Option A: Local usage (no Docker)
Point Tesseract.from_tesseract_api at the solver’s tesseract_api.py and call it directly — no container, no build step. Requires the solver’s native dependencies, so this path is limited to Python-only solvers (no Julia, no C++).
import numpy as np
from tesseract_core import Tesseract
from mosaic_shared.problems.navier_stokes_grid.schemas import make_vortex_ic
ic = make_vortex_ic(N=64, seed=42)
inputs = {"v0": ic, "viscosity": np.array([0.01], dtype=np.float32), "steps": 50}
t = Tesseract.from_tesseract_api(
"mosaic/tesseracts/navier-stokes-grid/exponax/tesseract_api.py"
)
outputs = t.apply(inputs)Option B: Via Tesseract container
The canonical path: works for every solver regardless of language, pins all dependencies, integrates with jax.grad through tesseract-jax.

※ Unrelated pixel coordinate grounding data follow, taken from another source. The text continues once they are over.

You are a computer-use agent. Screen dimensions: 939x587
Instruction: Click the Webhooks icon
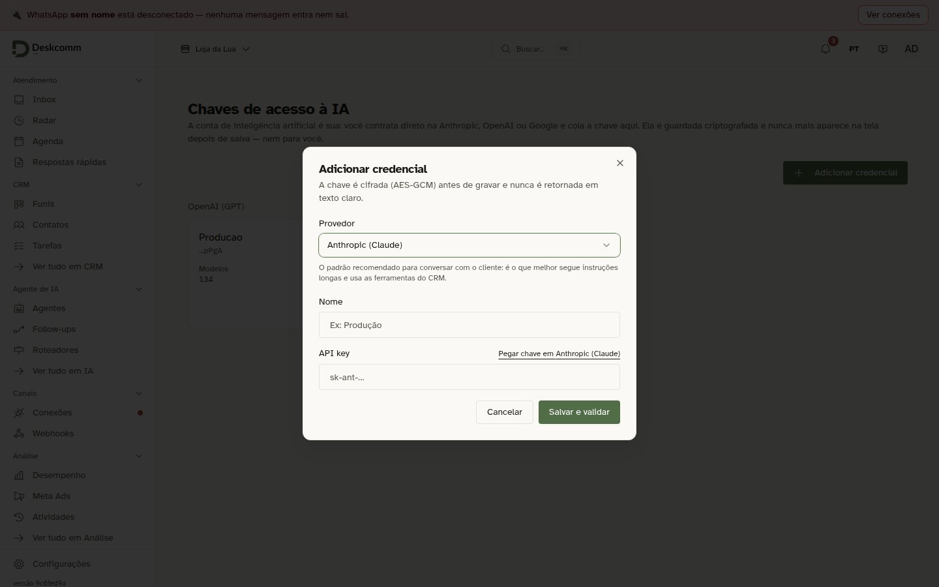point(19,434)
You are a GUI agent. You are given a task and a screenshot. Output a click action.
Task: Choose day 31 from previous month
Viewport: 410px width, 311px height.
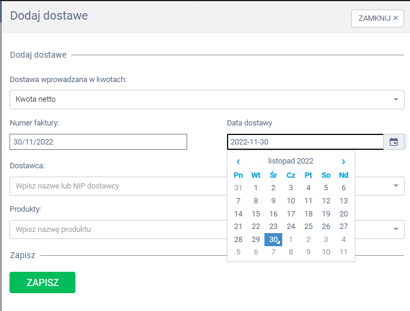[x=238, y=188]
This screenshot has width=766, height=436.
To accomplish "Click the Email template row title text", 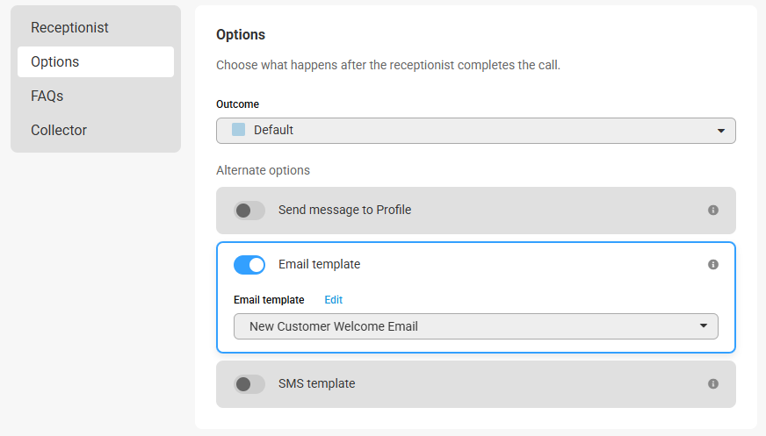I will [x=319, y=264].
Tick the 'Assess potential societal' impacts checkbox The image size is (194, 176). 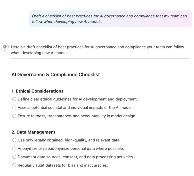pyautogui.click(x=14, y=107)
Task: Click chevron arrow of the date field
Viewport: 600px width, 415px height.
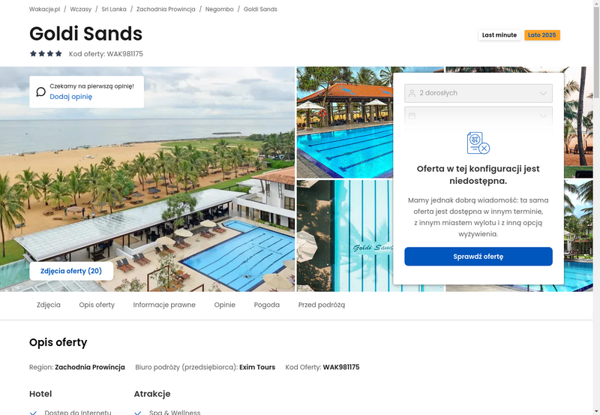Action: point(543,116)
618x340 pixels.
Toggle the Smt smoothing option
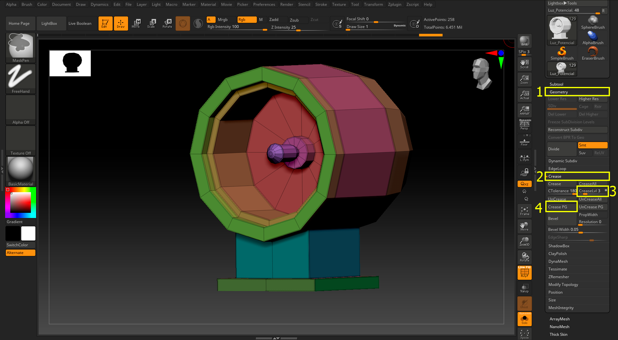coord(592,145)
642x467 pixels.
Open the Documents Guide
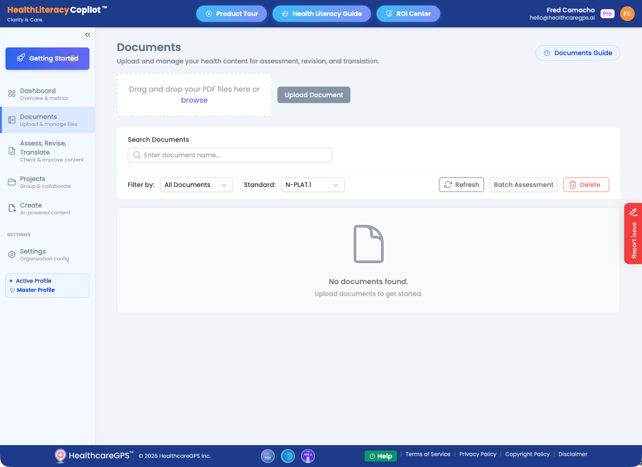click(x=578, y=53)
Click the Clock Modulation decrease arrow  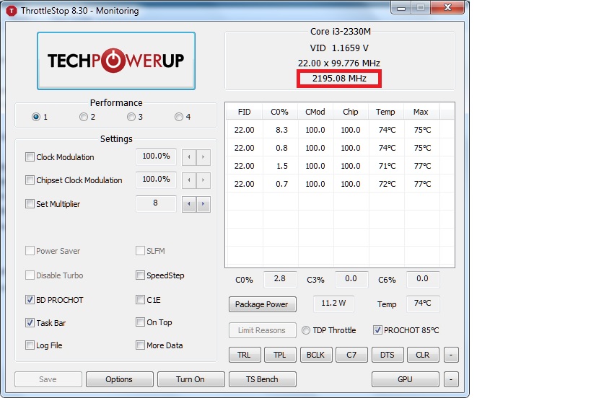click(x=188, y=157)
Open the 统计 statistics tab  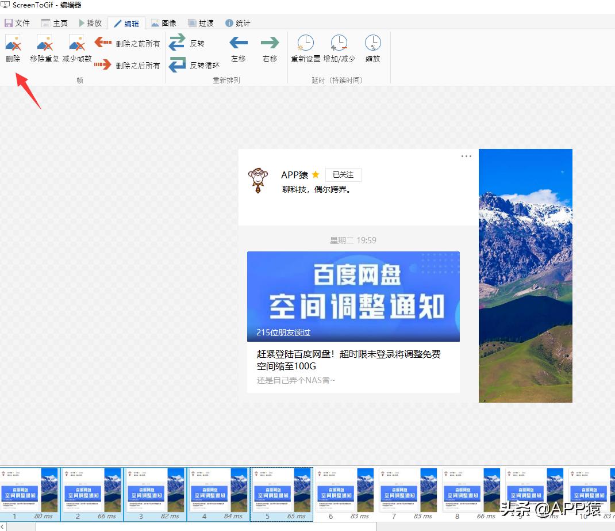pos(238,23)
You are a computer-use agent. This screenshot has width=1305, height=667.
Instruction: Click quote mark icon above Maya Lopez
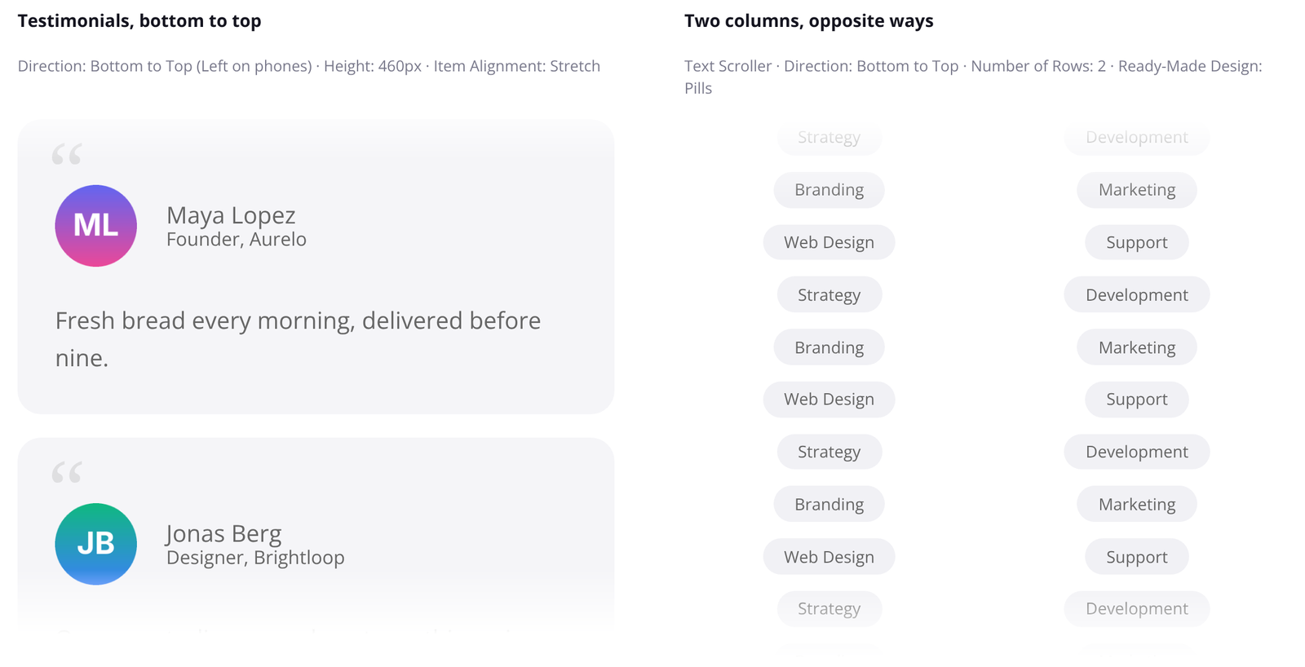tap(67, 153)
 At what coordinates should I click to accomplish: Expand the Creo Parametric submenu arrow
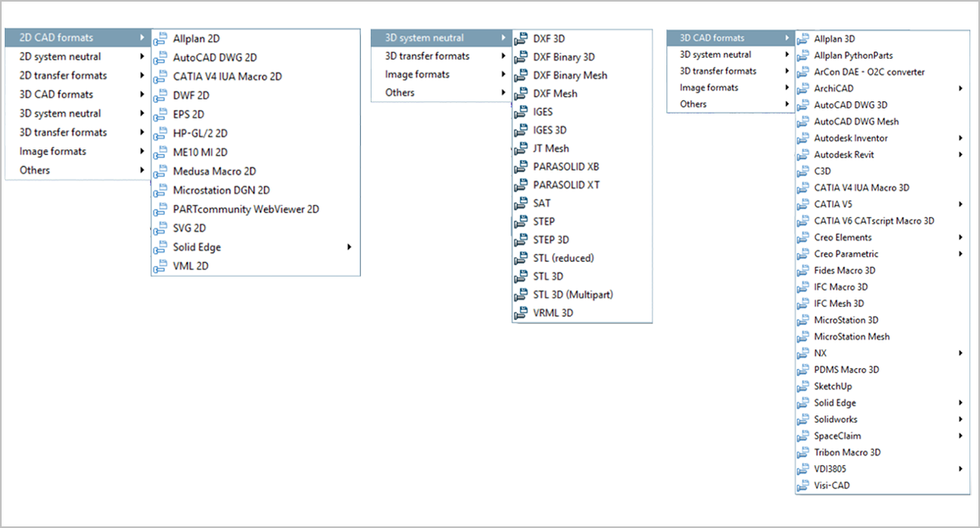tap(960, 254)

tesseract build compiles the solver into a Docker image (one-time):
tesseract build mosaic/tesseracts/navier-stokes-grid/exponaximport jax
import jax.numpy as jnp
from tesseract_core import Tesseract
from tesseract_jax import apply_tesseract
from mosaic_shared.problems.navier_stokes_grid.schemas import make_vortex_ic
ic = make_vortex_ic(N=64, seed=42)
inputs = {"v0": ic, "viscosity": jnp.array([0.01]), "steps": 50}
with Tesseract.from_image("exponax_navier_stokes_grid:latest") as t:
outputs = apply_tesseract(t, inputs)
def loss(v0):
out = apply_tesseract(t, {**inputs, "v0": v0})
return jnp.mean(out["result"] ** 2)
grad_v0 = jax.grad(loss)(inputs["v0"])Tesseract.from_image starts and tears down the container. For GPU solvers (marked GPU in the Solver Reference), pass gpus=["0"] to from_image; CPU-only solvers ignore the argument. A CUDA-capable GPU is recommended for the GPU-enabled solvers to run efficiently. Autodiff without gradient checkpointing materialises the entire trajectory in memory, so RAM/VRAM can saturate quickly on longer rollouts — more memory is better.
Mesh solvers
Mesh schemas carry hexahedral / tetrahedral connectivity and per-face boundary conditions, so they take more setup than grid solvers. Each mesh schema module ships a make_default_inputs(...) helper that builds a minimal valid input dict you can then mutate:
from tesseract_core import Tesseract
from mosaic_shared.problems.structural_mesh import make_default_inputs
inputs = make_default_inputs(nx=16, ny=8, nz=1)
inputs["rho"] = np.random.uniform(0.2, 0.8, size=16 * 8).astype(np.float32)
t = Tesseract.from_tesseract_api(
"mosaic/tesseracts/structural-mesh/jax-fem/tesseract_api.py"
)
print("Compliance:", t.apply(inputs)["compliance"])The thermal domain follows the same pattern with thermal_mesh.make_default_inputs(...).